The following is a translation of an opinion piece written by Karolina Darcsi, Secretary of the Transcarpathian Hungarian Cultural Association, originally published on Index.hu on 25 February 2023.
The fact is that the Russian–Ukrainian conflict did not start last year, but nine years ago, when Russia annexed the Crimean Peninsula after the ‘Revolution of Dignity’, or the Ukrainian Revolution, in February 2014. Back then, Ukraine and the West took a stand for peace and an amicable settlement, thanks to which the Minsk agreement could be reached between the warring parties. For a few years, this managed to quell the conflict that was taking place with varying intensity in the eastern regions of Ukraine, in Donetsk and Luhansk. However, none of the parties fully implemented the Minsk agreement, and on 24 February 2022, Russia launched an aggressive attack on Ukraine. The war shocked the whole world since no one thought a nuclear superpower would attack a European country in the 21st century.
After the first extensive bombings and rocket attacks, millions of people fled Inner Ukraine, leaving a lifetime’s work behind. A significant part of them headed towards the western borders, thus Transcarpathia also had to prepare to receive refugees. Hundreds of thousands of refugees arrived in the region, whose accommodation and care had to be provided by the local governments and residents. Rapid humanitarian support arriving from the settlements of neighbouring countries, twin settlements, and the Hungarian State was a great help in this. The Hungarians of the Carpathian Basin, as well as those living in the border area, have stood up unitedly to help those in need. At the same time, not everyone stayed in Transcarpathia—many of the refugees travelled on to the West. Since a significant part of the Hungarian settlements in Transcarpathia is located along the Ukrainian–Hungarian border, the people living there have taken care of masses of people trying to cross the border.

# Record excerpts
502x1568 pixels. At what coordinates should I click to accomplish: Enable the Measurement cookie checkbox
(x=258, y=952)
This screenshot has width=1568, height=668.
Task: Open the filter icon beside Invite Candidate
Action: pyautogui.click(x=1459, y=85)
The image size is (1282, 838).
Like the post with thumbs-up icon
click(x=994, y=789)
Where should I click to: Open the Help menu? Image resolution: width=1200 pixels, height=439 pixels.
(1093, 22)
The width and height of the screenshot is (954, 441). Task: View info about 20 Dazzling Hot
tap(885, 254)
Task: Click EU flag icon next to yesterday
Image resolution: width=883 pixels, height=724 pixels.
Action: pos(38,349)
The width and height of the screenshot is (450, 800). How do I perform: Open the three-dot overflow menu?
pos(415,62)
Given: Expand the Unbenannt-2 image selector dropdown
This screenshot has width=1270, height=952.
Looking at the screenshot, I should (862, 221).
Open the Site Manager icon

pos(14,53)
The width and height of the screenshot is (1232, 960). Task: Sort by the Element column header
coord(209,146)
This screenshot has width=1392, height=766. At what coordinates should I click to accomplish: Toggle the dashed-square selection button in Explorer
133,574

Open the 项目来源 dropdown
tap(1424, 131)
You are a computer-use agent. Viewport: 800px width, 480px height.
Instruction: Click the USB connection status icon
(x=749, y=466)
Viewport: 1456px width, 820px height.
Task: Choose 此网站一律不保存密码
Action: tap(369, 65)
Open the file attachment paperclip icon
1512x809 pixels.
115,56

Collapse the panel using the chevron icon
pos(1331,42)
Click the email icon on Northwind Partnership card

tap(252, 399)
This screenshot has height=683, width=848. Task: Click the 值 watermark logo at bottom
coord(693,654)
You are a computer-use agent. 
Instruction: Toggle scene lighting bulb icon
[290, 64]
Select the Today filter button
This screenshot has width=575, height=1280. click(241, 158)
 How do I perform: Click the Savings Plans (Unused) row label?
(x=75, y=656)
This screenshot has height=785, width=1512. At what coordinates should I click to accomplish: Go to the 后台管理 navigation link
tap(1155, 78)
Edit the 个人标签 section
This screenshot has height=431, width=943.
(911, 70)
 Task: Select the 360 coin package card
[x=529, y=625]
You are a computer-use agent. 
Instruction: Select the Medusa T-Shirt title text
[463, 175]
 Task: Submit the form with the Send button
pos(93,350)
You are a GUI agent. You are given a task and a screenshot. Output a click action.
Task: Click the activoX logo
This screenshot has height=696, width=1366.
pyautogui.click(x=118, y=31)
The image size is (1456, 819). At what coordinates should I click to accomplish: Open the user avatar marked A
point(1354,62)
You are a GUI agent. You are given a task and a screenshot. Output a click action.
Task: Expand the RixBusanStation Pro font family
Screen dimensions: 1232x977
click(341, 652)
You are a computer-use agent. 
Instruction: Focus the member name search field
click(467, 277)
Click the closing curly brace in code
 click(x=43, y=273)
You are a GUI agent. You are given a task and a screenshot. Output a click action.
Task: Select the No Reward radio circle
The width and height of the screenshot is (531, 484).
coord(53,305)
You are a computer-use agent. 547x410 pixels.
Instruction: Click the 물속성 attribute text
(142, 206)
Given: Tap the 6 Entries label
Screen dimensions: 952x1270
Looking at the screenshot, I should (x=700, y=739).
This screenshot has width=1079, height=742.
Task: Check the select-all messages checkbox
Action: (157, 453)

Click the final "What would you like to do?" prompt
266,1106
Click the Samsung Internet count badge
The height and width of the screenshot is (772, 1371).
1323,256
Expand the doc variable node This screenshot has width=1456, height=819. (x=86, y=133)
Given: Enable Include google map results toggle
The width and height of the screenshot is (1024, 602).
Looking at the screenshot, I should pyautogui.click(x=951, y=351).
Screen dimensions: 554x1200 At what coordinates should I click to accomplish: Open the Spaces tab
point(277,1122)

# Tasks to carry out
- 1) List every date in the opinion piece that gives both a month and a year.
- 2) Retype the opinion piece from "The fact is" up to and including "the 21st century.".
The items come from a different source than the opinion piece.

# The solutions
- 1)
25 February 2023
February 2014
24 February 2022

- 2)
The fact is that the Russian–Ukrainian conflict did not start last year, but nine years ago, when Russia annexed the Crimean Peninsula after the ‘Revolution of Dignity’, or the Ukrainian Revolution, in February 2014. Back then, Ukraine and the West took a stand for peace and an amicable settlement, thanks to which the Minsk agreement could be reached between the warring parties. For a few years, this managed to quell the conflict that was taking place with varying intensity in the eastern regions of Ukraine, in Donetsk and Luhansk. However, none of the parties fully implemented the Minsk agreement, and on 24 February 2022, Russia launched an aggressive attack on Ukraine. The war shocked the whole world since no one thought a nuclear superpower would attack a European country in the 21st century.